There is something repellant about the idea of Christopher Hitchens, of all people, having to waste his time in the company of “stop smoking” companies and the rest of the self-improvement industry. Waste your time on his account here and here.
I spent a year of my life researching the smoking problem, and I was a smoker when I started. When I mean “research”, incidentally, I mean that I read every peer-reviewed article I could lay hands on, and interviewed something in the order of one thousand smokers and ex-smokers. I’ve worked with smokers for almost a decade now.
So I can say right away now why Hitchens came away still a smoker.
Because he was right, and his “helpers” were wrong. Cigarette smoking went around the world in forty years, not because it reduces its users to the status of sad addicts, but because the psychological advantages to smoking are real and considerable. But for the unfortunate (and only partial, and only relative) threat to health cigarettes pose, smokers, living as they do in the same vale of tears as the rest of us, have the advantage over non-smokers.
The hardest smokers to help are the ones who’ve lost sight of what they were getting out of smoking – the ones who insist on berating themselves as weak fools.
What I learned from all those interviews was that smoking cessation tends to happen when stopping becomes of greater psychological value than smoking, and that it is very much a personal matter. The reason techniques that I disagree with often work – especially the Allen Carr route, which has a genuine track record – is, I suspect, because they succeed in tapping into this.
On rare occasions, I even meet someone who succeeded in stopping permanently whilst using Nicotine Replacement Therapy. (The idea here, of course, is that nicotine is “addictive” and that the way to proceed is to slowly wean the user off it. It’s rare to come across a proper study – try a BMJ search and see what I mean – which doesn’t point up a failure rate in the 85-90% band over one year, more in seven. But then, I think the whole “addiction” idea is due a major rethink. There are only so many such studies you can read without realizing that it is only assumed that we know what we mean by “addiction,” that there are quite a few ill-thought-through definitions of it, and how badly in need we are of a working definition of the term that is agreed across the board AND evidence-based. But that’s a big subject, and this is scarcely the place.)
You’re right that it’s a big subject. (And I realise now, this has turned into a very rambling comment on my part.)
Anecdotally, I was able to stop smoking very easily, but my relationship with sugary foods is altogether more fraught. I never smoked that much when writing essays, but chocolate… anyway, I guess one obvious point is that if there is a physiological component to “addiction” it’s not at all clear that it operates to the same strength for the same “drug” across the population.

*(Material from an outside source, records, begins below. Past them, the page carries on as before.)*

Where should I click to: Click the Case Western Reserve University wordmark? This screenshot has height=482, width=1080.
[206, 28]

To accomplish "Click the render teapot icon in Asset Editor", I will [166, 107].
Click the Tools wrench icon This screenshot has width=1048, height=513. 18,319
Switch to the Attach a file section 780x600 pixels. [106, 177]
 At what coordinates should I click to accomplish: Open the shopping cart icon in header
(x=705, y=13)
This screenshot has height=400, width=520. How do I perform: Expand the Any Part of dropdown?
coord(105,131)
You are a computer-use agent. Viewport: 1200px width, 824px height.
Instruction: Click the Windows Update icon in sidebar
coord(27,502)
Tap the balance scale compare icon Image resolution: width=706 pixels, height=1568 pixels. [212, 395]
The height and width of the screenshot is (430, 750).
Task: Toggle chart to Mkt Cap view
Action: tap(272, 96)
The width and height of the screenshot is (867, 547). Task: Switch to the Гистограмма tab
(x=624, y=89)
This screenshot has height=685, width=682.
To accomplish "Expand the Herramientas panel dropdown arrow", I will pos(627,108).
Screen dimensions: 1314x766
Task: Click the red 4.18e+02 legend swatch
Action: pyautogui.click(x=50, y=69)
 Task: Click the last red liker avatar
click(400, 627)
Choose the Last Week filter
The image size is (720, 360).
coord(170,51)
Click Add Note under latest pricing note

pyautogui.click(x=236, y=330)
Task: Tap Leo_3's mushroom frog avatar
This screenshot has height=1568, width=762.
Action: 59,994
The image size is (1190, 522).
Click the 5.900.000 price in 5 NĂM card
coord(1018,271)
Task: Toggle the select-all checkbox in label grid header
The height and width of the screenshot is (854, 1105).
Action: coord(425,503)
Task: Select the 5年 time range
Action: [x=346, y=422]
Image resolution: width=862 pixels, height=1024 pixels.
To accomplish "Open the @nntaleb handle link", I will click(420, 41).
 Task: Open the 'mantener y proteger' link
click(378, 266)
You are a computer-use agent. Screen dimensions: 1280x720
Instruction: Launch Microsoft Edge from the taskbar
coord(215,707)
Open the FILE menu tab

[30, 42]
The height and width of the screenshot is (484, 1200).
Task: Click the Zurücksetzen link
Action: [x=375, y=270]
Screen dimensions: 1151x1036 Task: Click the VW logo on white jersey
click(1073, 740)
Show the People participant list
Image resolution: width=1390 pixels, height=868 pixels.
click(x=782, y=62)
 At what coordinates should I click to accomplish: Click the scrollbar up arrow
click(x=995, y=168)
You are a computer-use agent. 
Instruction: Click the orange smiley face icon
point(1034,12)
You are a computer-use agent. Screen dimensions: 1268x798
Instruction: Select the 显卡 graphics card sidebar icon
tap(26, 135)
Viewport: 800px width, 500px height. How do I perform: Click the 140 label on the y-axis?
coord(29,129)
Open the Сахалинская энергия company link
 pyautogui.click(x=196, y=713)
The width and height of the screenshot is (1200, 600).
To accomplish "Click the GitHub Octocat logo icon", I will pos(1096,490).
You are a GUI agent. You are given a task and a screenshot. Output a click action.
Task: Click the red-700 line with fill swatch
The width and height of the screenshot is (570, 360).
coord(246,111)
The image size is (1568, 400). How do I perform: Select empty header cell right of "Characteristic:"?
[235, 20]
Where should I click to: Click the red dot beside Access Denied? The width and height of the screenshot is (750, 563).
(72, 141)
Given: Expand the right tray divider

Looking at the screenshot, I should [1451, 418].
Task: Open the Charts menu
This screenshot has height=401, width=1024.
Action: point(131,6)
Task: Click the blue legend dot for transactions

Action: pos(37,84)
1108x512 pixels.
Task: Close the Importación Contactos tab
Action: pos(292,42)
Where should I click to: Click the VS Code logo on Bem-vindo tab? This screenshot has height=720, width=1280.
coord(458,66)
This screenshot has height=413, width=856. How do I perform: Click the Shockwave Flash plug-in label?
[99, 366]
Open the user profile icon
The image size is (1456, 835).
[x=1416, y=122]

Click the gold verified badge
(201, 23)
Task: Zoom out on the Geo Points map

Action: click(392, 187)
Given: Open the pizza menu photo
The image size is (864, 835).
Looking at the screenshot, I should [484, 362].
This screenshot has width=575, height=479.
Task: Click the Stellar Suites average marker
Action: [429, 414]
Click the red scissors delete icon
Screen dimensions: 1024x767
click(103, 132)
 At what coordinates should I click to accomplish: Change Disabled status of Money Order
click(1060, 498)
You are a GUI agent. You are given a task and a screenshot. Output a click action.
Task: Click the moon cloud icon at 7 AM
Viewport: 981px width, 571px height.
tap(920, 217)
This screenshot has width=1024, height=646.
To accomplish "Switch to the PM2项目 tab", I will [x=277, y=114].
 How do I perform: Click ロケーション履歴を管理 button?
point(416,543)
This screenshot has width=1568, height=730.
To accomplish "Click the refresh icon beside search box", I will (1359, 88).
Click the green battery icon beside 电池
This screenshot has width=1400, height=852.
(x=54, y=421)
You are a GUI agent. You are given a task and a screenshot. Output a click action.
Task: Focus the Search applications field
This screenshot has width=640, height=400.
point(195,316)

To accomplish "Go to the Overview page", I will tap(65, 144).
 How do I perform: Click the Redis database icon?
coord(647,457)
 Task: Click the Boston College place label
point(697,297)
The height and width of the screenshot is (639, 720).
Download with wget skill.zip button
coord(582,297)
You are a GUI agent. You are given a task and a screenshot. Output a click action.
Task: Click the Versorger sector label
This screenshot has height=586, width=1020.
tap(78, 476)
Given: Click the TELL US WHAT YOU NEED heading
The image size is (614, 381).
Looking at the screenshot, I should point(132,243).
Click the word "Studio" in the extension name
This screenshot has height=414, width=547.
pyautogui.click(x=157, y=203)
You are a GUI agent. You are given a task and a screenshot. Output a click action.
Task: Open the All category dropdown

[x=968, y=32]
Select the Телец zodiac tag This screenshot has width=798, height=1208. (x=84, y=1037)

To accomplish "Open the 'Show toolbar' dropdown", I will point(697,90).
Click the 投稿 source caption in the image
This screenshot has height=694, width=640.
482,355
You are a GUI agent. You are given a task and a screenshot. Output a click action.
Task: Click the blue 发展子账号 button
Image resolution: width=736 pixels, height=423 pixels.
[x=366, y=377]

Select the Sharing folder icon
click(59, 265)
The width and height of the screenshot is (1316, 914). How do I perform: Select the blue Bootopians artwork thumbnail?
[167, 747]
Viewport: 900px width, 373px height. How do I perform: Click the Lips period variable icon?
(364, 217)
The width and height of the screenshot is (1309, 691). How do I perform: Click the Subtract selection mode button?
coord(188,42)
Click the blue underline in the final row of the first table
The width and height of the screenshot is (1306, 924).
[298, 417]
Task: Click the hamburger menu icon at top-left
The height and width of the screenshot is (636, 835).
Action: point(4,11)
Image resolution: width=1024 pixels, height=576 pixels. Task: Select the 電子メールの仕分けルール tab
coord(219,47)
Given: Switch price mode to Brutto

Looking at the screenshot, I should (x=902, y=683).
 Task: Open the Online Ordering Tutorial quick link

I definitely agree incidentally that most of these “social addictions” (cigarettes, alcohol) tend to have psychological benefits that discussions of quitting never seem to engage with. Of course, one might also note that the proposed “healthy alternatives” like “exercise” may, just as cigarettes with me, not provide the same psychological boost for everyone.
But, saying all this, I wanted to pick a bone with the inclusion of “cosmetic dentistry” here. As a friend who was a recruiter for a top bank in London said “you don’t see many people with bad teeth and weight problems in the younger parts of investment banking.” (Age, big dinners and lots of red wine tends to turn old bankers into stained teeth hippos, but that’s when they are secure in their profession.)
Anyway, the point is, if you’re not a writer or an independent hypnotherapist then multiple studies have shown how your career prospects can depend in part on your physical appearance. So I don’t know that “cosmetic dentistry” belongs in the “wacky self-help” category quite so much.
I have to admit here how much I meant that “repellant”: I didn’t make it as far as the cosmetic dentistry part.
No, I’d not count it as wacky self-help. I’m quite pro all things of this kind, including plastic surgery: I’ve seen it change lives.